His wife and mother died within days of each other about 3 ½ years ago, and about a year ago, Rowan moved from Mesa, Ariz., back to Oregon, taking over his family's A-frame cabin in Sumpter, a town of about 200 people in the Elkhorn Mountains, they said. He had put a new roof on it and was remodeling the interior.

A photo on Facebook shows him standing outside the cabin holding a huge icicle.

Sumpter was settled during the Gold Rush in the 1860s. The story goes that it was named for Fort Sumter, S.C., where the first shots of the Civil War were fired, after someone found a rock as round as a cannonball. There is no traffic light. The school shut down long ago and is now used as a community center. There is a motel, three restaurants, and a gas station.
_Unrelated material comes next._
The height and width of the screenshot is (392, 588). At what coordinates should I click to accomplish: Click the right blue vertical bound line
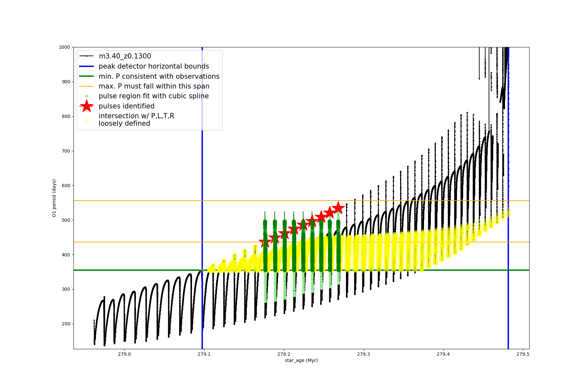point(508,261)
Every summer, big flea markets draw thousands of visitors.

When Rowan was home, City Recorder Julie McKinney would know it by the wood smoke curling out of his chimney.

"Everybody knew Gordon," she said.

Rowan would regularly stop by the Miner's Exchange tavern for a Pabst Blue Ribbon beer and to talk with longtime friends, said Woodley, who owns the tavern and a gold mine still operating outside town.

"I was all the time telling him, 'You know, that's not good,'" the security situation in Algeria, Woodley said. "He always said, 'No, it's all secure.' That's all he ever said."